Source extract -
---*---

Table Partitioning

Introduction

  • Table Partitioning is a feature that physically divides a large table into smaller tables (called partitions), but logically, your application still sees it as a single table.
  • When creating a table partitioning (parent table), that table is actually just a virtual table containing metadata, it has no corresponding heap file on the hard disk and its storage size is zero.
  • On the other hand, each partition (child table) created is an independent physical table. PostgreSQL will allocate a separate heap file for each child table.

Advantages

  • Query Performance: When querying data, PostgreSQL will activate the Partition Pruning mechanism to skip irrelevant partitions and only scan the necessary partition, reading only the exact heap file of that partition on the disk.
  • Data Lifecycle Management: Data retention is extremely efficient because you do not have to operate on a single massive table, which would cause table locks and generate many WAL files that slow down the system
    • For instance, when deleting data, there is no need to mark each individual row for deletion like the DELETE command.
    • Instead, you only need to detach the specific partition from the main table and then drop it, which means deleting the exact heap file on disk
  • Memory Optimization: Maintenance commands such as VACUUM or ANALYZE will run very quickly on each small partition and indexes of smaller tables can be loaded into RAM more easily, boosting read and write speeds.

Use cases

You should consider carefully when choosing to use partitioning because it increases complexity in design and management and should only be used for cases such as

  • The table size is large enough, such as hundreds of millions of records, making the table storage size on disk larger than about 20GB, which exceeds the system RAM capacity to process efficiently
  • When data can be classified by a time axis or categories
    • Time-series / Logs data: Tables storing system logs, bank transaction history, IoT sensor data... where new data is continuously loaded over time and old data is rarely modified.
    • Data partitioned by region or object: Such as data divided by region (North, South) or status.
  • When the query pattern possesses Locality characteristics
    • If your queries frequently include a WHERE condition tied to a fixed time interval or a specific data region (for example, View this month's revenue report, Find yesterday's log).

---*---

Records:

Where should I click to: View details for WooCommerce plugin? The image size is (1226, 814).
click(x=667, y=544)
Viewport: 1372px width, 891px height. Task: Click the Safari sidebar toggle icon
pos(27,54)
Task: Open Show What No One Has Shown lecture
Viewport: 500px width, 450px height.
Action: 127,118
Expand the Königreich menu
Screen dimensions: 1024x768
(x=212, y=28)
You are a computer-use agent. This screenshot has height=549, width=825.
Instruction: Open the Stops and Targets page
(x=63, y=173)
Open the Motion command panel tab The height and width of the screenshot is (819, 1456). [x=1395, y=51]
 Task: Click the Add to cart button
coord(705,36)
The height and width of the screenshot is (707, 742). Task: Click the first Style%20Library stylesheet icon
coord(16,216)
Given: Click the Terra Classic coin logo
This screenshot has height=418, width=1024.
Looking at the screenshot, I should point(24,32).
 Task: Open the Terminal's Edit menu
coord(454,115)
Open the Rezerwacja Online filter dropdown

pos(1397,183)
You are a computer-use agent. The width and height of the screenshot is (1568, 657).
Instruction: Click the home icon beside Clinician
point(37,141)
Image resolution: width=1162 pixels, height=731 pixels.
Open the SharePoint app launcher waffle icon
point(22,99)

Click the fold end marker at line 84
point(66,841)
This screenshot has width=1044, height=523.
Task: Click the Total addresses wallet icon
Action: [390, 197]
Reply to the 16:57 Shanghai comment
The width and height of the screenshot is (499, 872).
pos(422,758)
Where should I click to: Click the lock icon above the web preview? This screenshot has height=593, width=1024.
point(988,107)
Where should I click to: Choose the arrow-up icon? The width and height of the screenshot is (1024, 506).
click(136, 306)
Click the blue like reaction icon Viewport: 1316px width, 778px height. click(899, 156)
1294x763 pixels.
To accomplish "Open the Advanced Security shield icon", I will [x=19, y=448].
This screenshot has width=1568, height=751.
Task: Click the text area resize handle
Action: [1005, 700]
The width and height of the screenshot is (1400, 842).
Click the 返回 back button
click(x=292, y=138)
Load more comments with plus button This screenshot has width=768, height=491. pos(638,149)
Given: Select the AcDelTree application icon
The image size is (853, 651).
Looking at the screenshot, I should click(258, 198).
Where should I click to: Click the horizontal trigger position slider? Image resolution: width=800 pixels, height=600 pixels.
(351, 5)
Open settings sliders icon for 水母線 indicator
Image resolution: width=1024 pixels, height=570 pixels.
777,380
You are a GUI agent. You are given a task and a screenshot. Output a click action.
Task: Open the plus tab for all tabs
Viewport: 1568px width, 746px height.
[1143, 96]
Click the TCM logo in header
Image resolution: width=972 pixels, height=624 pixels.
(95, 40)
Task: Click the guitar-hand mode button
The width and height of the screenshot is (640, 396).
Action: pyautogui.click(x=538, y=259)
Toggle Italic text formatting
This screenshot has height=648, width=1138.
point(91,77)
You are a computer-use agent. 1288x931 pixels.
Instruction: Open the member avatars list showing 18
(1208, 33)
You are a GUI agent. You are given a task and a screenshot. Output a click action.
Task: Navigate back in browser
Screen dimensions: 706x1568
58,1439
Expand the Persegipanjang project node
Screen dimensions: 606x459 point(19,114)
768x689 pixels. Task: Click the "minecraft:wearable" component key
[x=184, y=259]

---*---

To-do list -
#1 In the partitioning text, substitute "data file" for "heap file" in the passage from "Introduction" up to and including "each child table.".
#2 Using the partitioning text, explain in one to three sentences why data retention is efficient when a table is partitioned.
The entries are taken from a different source.

Solutions to the tasks -
#1
Introduction

  • Table Partitioning is a feature that physically divides a large table into smaller tables (called partitions), but logically, your application still sees it as a single table.
  • When creating a table partitioning (parent table), that table is actually just a virtual table containing metadata, it has no corresponding data file on the hard disk and its storage size is zero.
  • On the other hand, each partition (child table) created is an independent physical table. PostgreSQL will allocate a separate data file for each child table.

#2 Retention does not require operating on a single massive table, which would cause table locks and generate many WAL files that slow down the system. Instead of marking each individual row for deletion as the DELETE command does, you detach the specific partition from the main table and drop it, which deletes that partition's heap file on disk.